She’d been looking forward to the challenge of a new land, and in preparation she’d watched Gone with the Wind. Her father, Eros, had assured her that corsets and hoop dresses were no longer part of the attire. He impressed upon her, though, that a Southern belle was still expected to carry herself with a certain decorum.
How tedious. As if Erota wasn’t tired enough of the vapid existence she had endured in Ukraine.
During the long wait outside the Akeldama tombs, she had hoped for much more. The Man from Kerioth had bled his traitorous soul into that dirt, and Ariston had promised something significant for those who accessed the hillside’s dead.
She’d bought into his whole spiel. And this was all she got from it?

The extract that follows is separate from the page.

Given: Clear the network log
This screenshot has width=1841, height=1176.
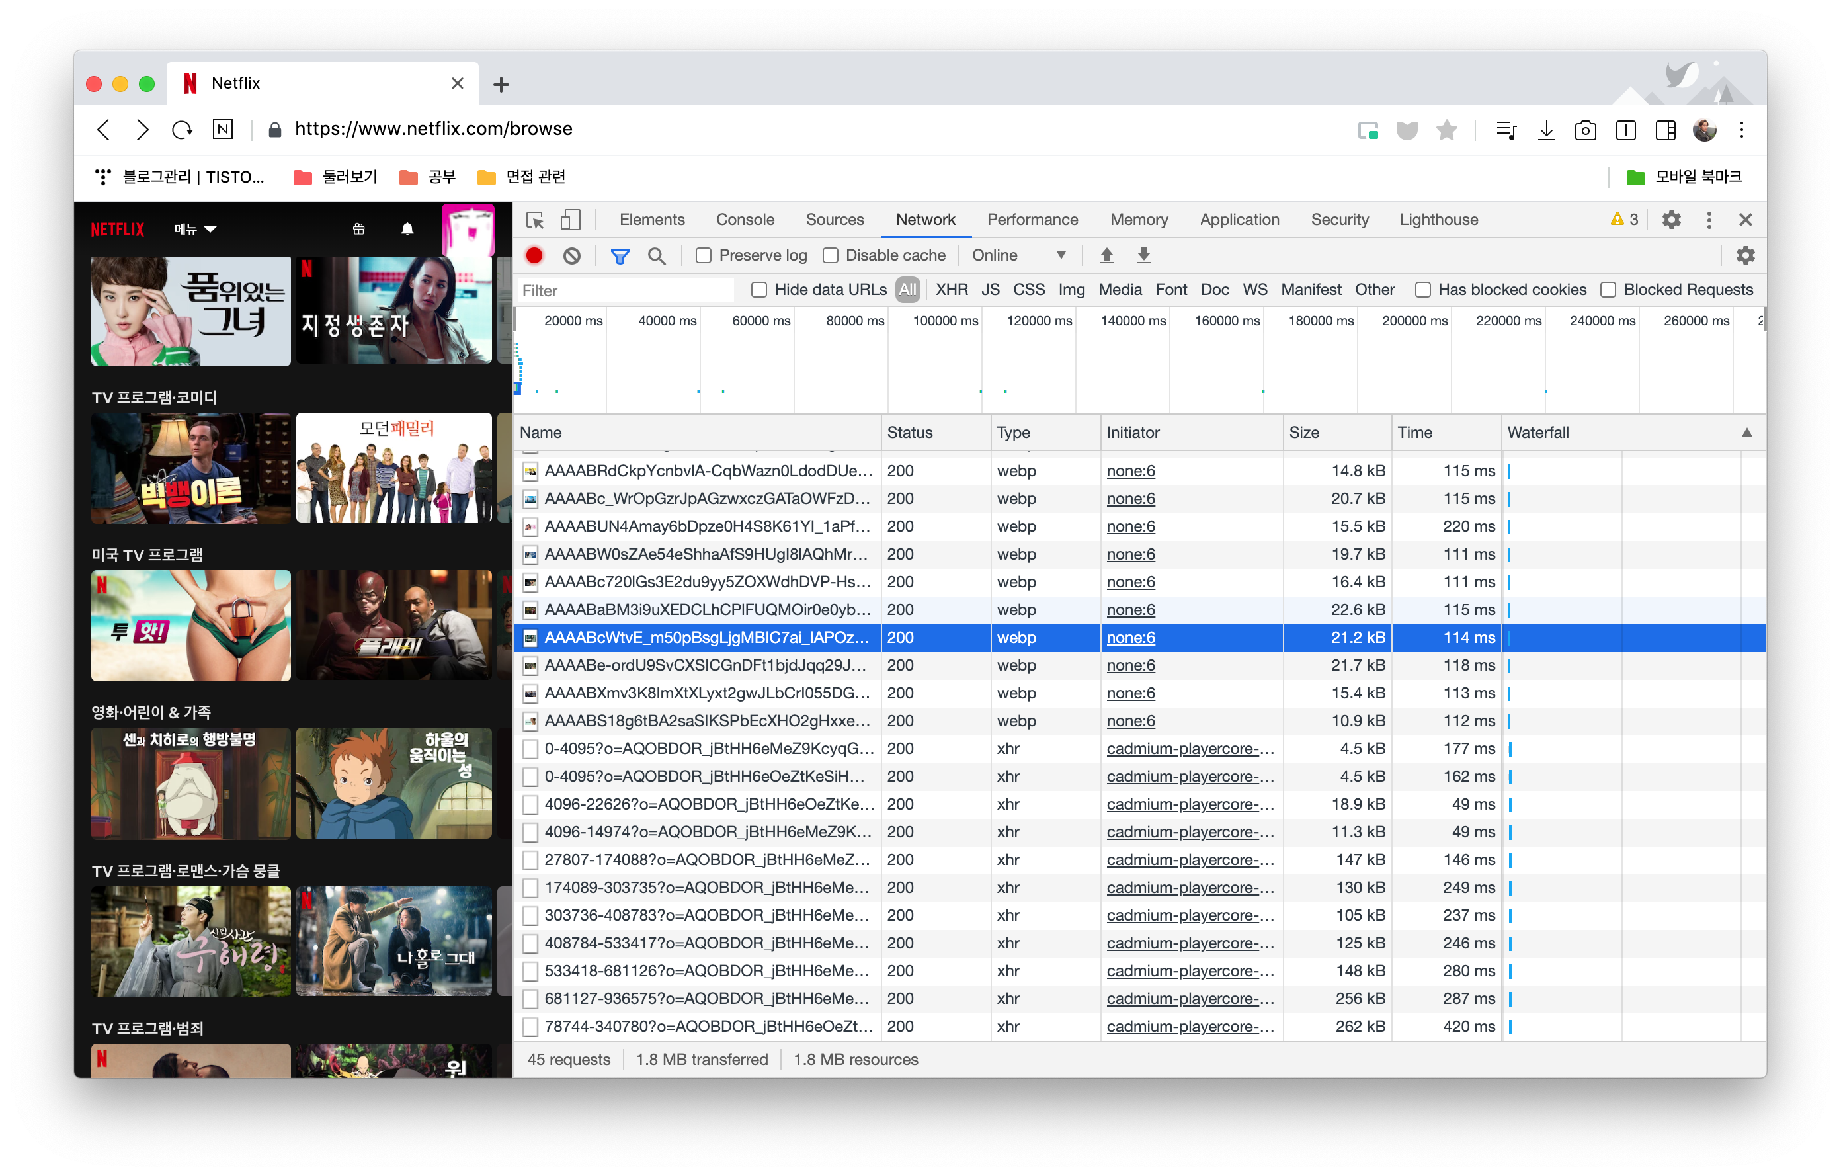Looking at the screenshot, I should pos(571,255).
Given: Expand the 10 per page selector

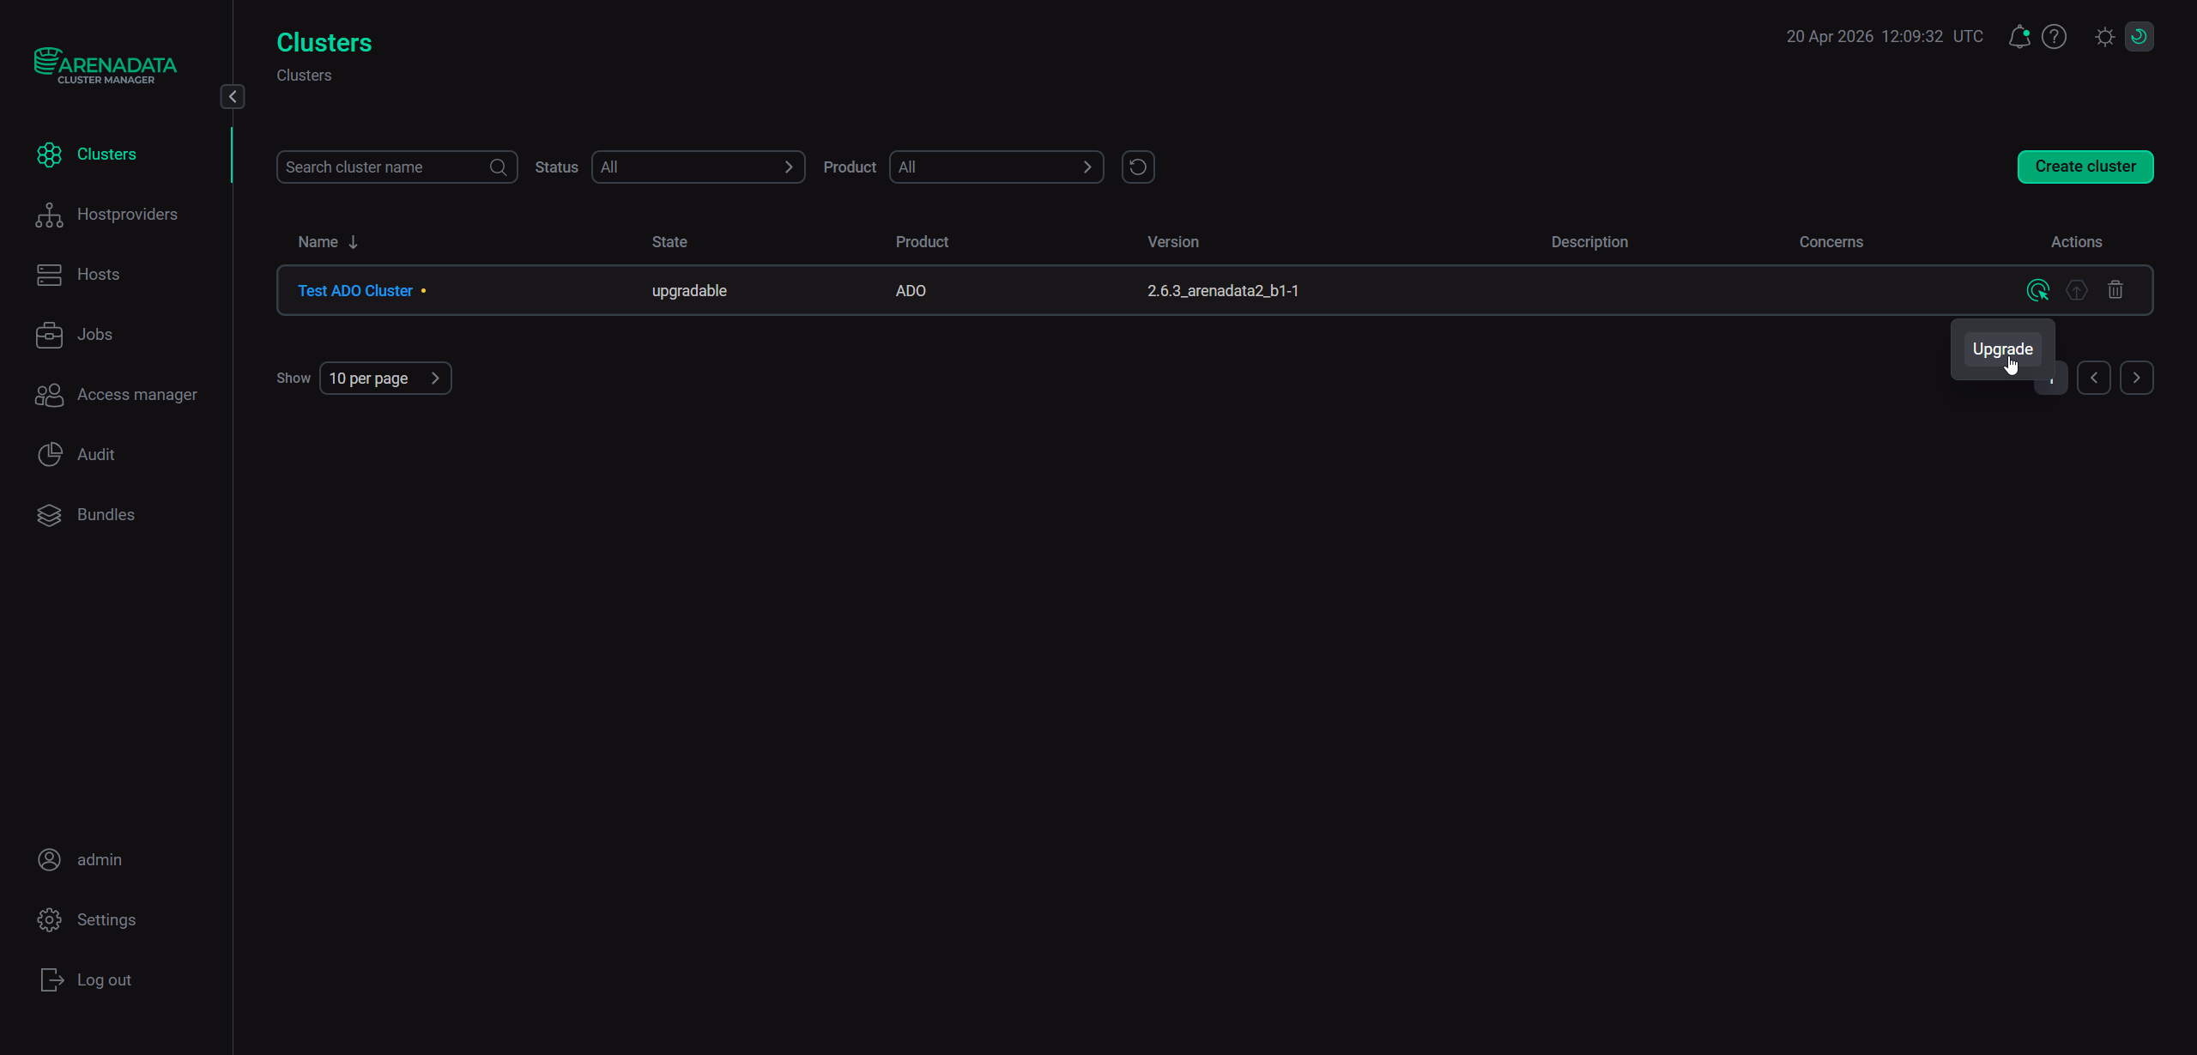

In a matter of hours, the House of Eros would be back in Kiev, filling nine-to-five jobs, attending schools, sweeping streets, and lounging in front of TVs. They would feign normality in hopes of going unobserved. Sure, there would be midnight forays for food. They might even—if they were fortunate—stumble upon a connection to the fabled Concealed Ones. Maybe a lone lamedvovnik, with the letter Tav imprinted on the forehead.
But such hope had made Erota weary. She wanted recognition. She longed for a place of prominence and power. How long till the fulfillment of her dreams brought such things about?
In the ears of this human host, time seemed to be ticking.
Which was ridiculous. She knew the passage of months and years was immaterial. Hadn’t the Master Collector assured them that his Collection of Souls was an ongoing project, one that could span the whole of time? He guaranteed them eventual, eternal, everlasting, and ever-blissful success.
Yet she could not shake the tick-tock of this mortal clock. There were things to be done, and deadlines by which to do them.
Undeadlines.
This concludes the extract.